--- Begin PASSAGE GIVEN ---

Jon Feltheimer (born September 2, 1951) is the Chief Executive Officer of Lions Gate Entertainment and has held that position since 2000. Feltheimer has led Lionsgate to grow into the leading Canadian independent filmed entertainment studio.

Biography
Feltheimer received a BA in economics with honors from Washington University in St. Louis. He helped engineer the creation of TriStar Television for Sony Pictures Entertainment where he became the head of the Columbia TriStar Television Group and executive vice president of Sony Pictures Entertainment. At SPE he presided over the development of Forever Knight, Mad About You, The Nanny, Walker, Texas Ranger, Early Edition, Dawson's Creek, Party of Five, and The King of Queens. In 2000, he joined Lions Gate Entertainment where he served as CEO. Under his guidance, Lionsgate received 25 Academy Award nominations and seven Oscar wins including for Crash (film), the Best Picture of 2006. Lionsgate's television network, which operates 12 channels, is known for its hit TV series, Weeds. Lions gate recently announced that they will be extending Jon Feltheimer's contract until 2023.

--- End PASSAGE GIVEN ---
--- Begin INFORMATION SUPPLIED ---

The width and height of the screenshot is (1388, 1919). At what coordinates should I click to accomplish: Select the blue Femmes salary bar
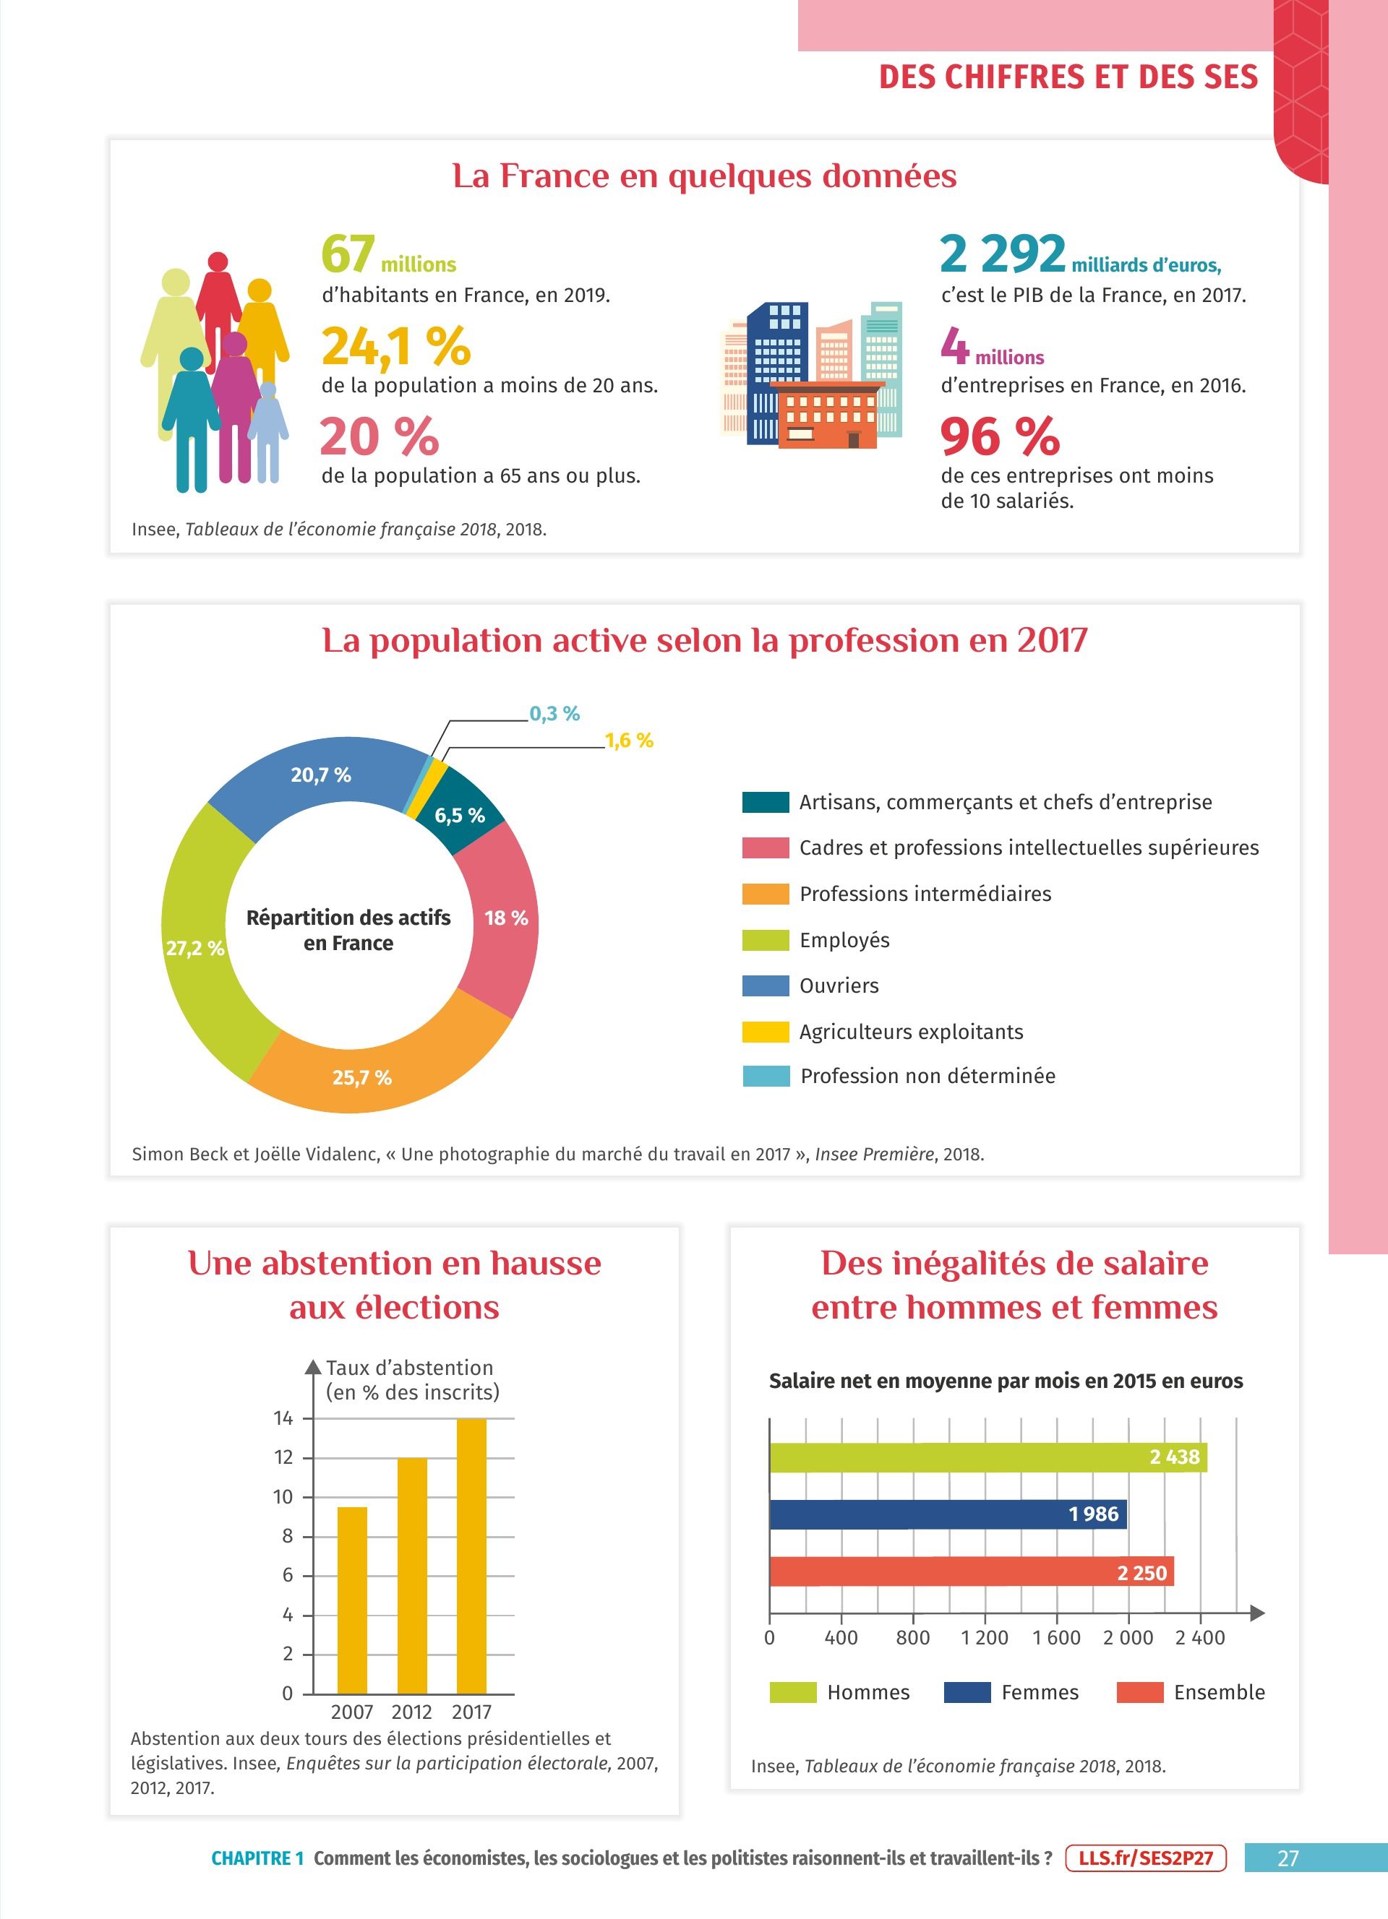[948, 1514]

--- End INFORMATION SUPPLIED ---

● THINGS TO DO:
(a) Write out the stretch of the Jon Feltheimer passage from "Jon Feltheimer (born" through "filmed entertainment studio.", switching "Chief Executive Officer" to "head".
(b) Carry the Jon Feltheimer passage on from the point where it stops.
None of the lines are needed here.

● ANSWERS:
(a)
Jon Feltheimer (born September 2, 1951) is the head of Lions Gate Entertainment and has held that position since 2000. Feltheimer has led Lionsgate to grow into the leading Canadian independent filmed entertainment studio.

(b)
Feltheimer also served as an advisor of ZeniMax Media and a member of Telltale Games board of directors.

Philanthropy and awards
In April 2016, Feltheimer was awarded the Wiesenthal Center's highest honor, the Humanitarian Award. He and his wife are supporters of Kehillat Israel.

Personal life
Feltheimer is married to Laurie Demarest; and has 4 children. He and his wife are members of Kehillat Israel, a Reconstructionist congregation in Pacific Palisades, Los Angeles.

References

External links
Lions gate official profile
Lionsgate Defies Expectations Variety 24 August 2007
Lionsgate Careers

1951 births
Living people
American film studio executives
American film producers
People from Brooklyn
Washington University in St. Louis alumni
Businesspeople from New York City
Jewish American philanthropists
Philanthropists from New York (state)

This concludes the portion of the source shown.